[The problem] Give again, word for word, every line below from the one that has "Given: Expand 更多 in the 变更前内容 column" through the one that has "Click the CBS", both included, and no others.

[Records contained in a dataset]
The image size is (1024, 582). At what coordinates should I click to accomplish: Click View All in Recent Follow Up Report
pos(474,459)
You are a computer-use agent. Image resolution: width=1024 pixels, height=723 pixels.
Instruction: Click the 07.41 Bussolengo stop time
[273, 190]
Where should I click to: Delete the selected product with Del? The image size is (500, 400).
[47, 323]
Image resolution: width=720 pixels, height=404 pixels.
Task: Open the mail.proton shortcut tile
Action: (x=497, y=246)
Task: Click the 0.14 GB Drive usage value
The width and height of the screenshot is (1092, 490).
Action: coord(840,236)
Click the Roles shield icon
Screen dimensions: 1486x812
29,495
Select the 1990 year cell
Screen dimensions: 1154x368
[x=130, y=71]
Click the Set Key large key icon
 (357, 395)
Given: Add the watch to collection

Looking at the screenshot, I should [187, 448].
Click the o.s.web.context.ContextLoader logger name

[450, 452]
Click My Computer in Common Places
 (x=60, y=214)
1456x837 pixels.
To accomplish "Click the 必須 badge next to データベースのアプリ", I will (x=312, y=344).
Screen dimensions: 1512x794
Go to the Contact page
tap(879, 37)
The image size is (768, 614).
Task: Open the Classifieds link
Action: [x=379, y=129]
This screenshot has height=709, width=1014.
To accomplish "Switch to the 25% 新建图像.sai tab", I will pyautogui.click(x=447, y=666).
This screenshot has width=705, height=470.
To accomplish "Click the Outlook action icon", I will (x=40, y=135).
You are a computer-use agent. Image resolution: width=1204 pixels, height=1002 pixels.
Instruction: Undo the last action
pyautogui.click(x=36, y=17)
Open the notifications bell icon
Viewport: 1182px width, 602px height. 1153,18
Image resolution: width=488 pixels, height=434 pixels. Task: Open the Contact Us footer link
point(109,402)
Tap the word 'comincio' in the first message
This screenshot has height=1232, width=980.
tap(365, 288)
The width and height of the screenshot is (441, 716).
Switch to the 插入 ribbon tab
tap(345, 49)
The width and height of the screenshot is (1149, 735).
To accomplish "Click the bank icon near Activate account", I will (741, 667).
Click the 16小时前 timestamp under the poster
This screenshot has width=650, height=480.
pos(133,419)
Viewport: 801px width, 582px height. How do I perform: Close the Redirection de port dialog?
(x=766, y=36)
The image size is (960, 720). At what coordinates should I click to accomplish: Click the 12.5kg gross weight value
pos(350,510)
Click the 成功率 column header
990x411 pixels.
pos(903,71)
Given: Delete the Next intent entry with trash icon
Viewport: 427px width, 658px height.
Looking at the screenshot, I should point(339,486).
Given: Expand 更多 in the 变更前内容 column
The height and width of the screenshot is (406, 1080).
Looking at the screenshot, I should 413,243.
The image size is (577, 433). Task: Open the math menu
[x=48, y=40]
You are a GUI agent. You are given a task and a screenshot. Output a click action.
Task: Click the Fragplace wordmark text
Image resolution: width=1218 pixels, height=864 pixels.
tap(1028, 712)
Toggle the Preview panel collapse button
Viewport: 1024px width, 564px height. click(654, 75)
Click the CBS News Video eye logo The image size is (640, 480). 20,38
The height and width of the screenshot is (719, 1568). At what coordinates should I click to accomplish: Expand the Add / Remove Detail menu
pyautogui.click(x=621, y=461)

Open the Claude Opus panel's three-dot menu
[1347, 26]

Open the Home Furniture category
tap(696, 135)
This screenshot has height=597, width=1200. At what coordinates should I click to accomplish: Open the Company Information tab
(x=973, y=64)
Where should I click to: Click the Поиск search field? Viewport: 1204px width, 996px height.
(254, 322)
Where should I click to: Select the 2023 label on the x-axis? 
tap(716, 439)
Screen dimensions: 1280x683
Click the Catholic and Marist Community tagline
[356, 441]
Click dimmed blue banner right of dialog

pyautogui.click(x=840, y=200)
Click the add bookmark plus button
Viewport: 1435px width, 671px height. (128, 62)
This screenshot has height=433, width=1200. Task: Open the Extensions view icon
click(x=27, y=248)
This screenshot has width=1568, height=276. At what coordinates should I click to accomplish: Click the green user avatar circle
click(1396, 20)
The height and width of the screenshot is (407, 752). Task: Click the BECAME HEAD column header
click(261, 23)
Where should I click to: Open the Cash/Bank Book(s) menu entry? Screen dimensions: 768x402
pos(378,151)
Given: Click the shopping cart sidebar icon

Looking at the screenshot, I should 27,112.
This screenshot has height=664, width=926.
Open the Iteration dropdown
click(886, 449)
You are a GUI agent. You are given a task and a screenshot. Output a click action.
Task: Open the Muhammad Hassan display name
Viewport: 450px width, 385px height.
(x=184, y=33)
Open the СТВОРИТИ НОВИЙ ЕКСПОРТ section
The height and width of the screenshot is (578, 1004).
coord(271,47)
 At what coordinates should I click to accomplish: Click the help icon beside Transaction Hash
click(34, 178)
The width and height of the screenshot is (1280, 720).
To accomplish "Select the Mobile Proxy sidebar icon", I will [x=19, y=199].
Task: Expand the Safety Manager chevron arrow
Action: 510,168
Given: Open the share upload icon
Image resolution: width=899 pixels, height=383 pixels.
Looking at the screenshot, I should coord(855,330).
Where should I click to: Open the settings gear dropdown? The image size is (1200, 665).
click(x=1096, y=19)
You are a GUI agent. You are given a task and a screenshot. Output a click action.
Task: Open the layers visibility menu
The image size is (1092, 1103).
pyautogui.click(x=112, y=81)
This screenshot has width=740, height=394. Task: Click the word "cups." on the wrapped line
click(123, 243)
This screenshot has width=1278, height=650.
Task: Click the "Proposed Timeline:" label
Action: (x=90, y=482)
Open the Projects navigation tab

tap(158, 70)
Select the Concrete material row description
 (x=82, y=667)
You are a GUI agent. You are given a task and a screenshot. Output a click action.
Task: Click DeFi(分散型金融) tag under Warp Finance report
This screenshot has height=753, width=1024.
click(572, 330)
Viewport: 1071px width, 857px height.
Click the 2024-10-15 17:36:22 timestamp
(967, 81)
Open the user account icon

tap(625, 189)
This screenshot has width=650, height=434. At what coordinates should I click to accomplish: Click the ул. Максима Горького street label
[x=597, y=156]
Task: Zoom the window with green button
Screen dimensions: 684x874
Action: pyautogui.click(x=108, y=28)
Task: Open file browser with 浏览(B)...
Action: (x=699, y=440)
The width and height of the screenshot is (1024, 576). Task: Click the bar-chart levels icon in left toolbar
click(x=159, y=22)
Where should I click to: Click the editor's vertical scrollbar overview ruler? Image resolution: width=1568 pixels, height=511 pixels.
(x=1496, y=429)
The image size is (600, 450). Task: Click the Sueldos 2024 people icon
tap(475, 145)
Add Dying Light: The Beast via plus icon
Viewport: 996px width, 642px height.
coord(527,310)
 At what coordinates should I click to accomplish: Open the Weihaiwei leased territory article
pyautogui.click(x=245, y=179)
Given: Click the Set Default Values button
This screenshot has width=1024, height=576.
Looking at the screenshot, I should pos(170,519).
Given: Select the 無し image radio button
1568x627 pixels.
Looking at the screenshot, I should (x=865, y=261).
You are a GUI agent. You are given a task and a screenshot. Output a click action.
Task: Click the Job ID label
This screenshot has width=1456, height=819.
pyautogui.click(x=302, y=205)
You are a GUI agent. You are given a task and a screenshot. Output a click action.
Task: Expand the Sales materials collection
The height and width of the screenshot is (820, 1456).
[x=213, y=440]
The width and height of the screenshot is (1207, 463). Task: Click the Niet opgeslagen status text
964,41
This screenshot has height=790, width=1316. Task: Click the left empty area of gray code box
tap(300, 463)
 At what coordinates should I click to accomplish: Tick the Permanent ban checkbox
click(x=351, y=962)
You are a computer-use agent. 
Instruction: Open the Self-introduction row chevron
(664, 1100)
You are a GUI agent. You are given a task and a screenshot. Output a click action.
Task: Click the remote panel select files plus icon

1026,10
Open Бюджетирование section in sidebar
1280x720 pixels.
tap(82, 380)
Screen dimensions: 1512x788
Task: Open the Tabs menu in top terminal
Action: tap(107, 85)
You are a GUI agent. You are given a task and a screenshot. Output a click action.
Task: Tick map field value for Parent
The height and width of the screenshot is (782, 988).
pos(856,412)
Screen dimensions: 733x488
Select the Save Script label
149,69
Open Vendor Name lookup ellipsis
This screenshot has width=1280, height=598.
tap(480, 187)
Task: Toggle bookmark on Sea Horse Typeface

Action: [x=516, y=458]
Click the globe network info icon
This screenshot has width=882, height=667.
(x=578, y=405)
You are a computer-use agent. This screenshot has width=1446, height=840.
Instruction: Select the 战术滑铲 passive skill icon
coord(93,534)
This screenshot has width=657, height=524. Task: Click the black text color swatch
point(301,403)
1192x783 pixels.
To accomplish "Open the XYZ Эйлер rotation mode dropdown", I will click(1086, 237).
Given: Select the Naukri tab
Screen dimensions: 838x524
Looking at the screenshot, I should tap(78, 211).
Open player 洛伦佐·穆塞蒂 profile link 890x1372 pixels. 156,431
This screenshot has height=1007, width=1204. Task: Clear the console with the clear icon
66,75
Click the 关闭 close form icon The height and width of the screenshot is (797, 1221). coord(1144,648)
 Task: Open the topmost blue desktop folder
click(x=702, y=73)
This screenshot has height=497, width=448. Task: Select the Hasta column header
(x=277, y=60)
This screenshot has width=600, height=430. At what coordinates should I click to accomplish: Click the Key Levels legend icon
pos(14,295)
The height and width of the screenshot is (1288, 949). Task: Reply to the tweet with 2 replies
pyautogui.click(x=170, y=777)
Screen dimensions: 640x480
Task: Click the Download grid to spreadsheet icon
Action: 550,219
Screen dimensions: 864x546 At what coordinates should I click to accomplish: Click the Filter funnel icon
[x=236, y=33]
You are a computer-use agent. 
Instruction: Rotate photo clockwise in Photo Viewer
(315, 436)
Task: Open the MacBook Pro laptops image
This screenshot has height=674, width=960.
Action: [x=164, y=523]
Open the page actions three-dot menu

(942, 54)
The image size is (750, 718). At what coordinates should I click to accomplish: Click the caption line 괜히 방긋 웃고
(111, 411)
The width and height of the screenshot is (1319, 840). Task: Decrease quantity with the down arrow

[Output of the task]
Given: Expand 更多 in the 变更前内容 column
The height and width of the screenshot is (406, 1080).
Looking at the screenshot, I should 413,243.
The image size is (577, 433). Task: Open the math menu
[x=48, y=40]
You are a GUI agent. You are given a task and a screenshot. Output a click action.
Task: Click the Fragplace wordmark text
Image resolution: width=1218 pixels, height=864 pixels.
tap(1028, 712)
Toggle the Preview panel collapse button
Viewport: 1024px width, 564px height. click(654, 75)
Click the CBS News Video eye logo The image size is (640, 480). 20,38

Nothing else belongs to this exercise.